Il Roseto conferma Quaglia ma è una fiducia a tempo

1 Novembre 2022

ROSETO. È stata una giornata di riflessione quella di ieri in casa Liofilchem Roseto, come aveva del resto annunciato il presidente Ernesto Ciafardoni domenica, subito dopo l’inattesa sconfitta...

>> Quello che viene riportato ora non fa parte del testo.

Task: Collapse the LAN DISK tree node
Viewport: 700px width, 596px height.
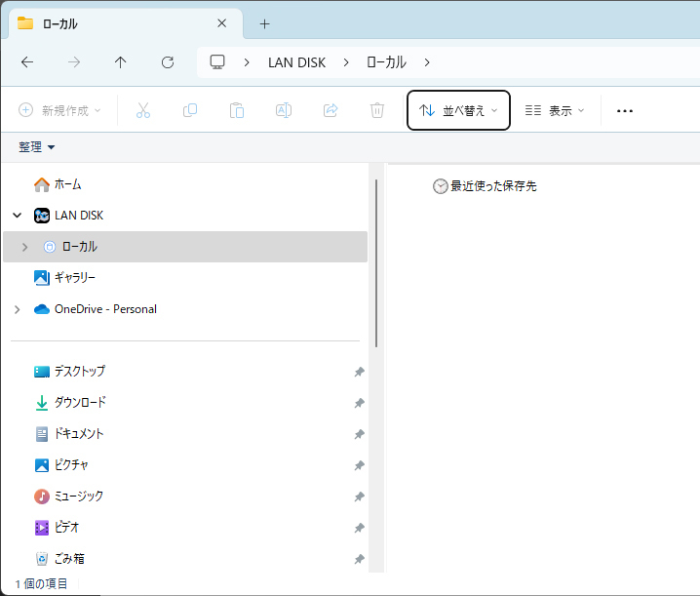Action: coord(17,216)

ROSETO. È stata una giornata di riflessione quella di ieri in casa Liofilchem Roseto, come aveva del resto annunciato il presidente Ernesto Ciafardoni domenica, subito dopo l’inattesa sconfitta casalinga contro Sala Consilina. Con un ruolino di marcia di 2 vittorie e 3 sconfitte ben lontano da quanto ci si attendeva quest’estate quando si era deciso di ripartire con un gruppo nuovo alla ricerca della promozione in A2, a finire sul banco degli imputati sono stati tutti: proprietà, dirigenza, allenatore e giocatori. Tanta infatti è la delusione in città perché il canovaccio delle prove è stato deludente, con piccoli episodi di crescita che non hanno compensato i tanti problemi evidenziati: una difesa che è andata crescendo ma senza strafare, un attacco che condivide poco la palla, una presenza impalpabile nell’area avversaria con i giocatori ad affidarsi a superflui tiri pesanti. E così il primo imputato è diventato l’allenatore (rosetano doc) Danilo Quaglia, che del resto questo gruppo insieme alla proprietà del Consorzio Le Quote ed all’esordiente direttore sportivo Alessio Di Francesco, lo ha costruito. Domenica sera, dopo la sconfitta, il coach non si era sottratto alle sue responsabilità presentandosi in sala stampa: «Noi abbiamo un progetto, non sta a me decidere, dobbiamo solo lavorare», aveva detto in risposta alle voci su un suo possibile esonero. E riflessione c’è stata ieri nel board rosetano, che ha deciso che il progetto originario resta in piedi, e quindi Quaglia resta l’allenatore: fiducia confermata anche se non in eterno. È il campionato infatti a mettere subito la squadra di fronte alle proprie responsabilità: domenica si va in trasferta a Ruvo di Puglia, squadra prima in classifica a punteggio pieno. Per Roseto l’obbligo di fornire una prestazione di altissimo livello, per scacciare incubi e cambi in panchina. Ragionamenti che riguardano anche Pescara e Teramo, pure loro fresche di sconfitta: i primi giocheranno a Salerno, mentre i teramani andranno a Roma contro un’incerottata Luiss Roma. Per le abruzzesi insomma, c’è bisogno di una riscossa.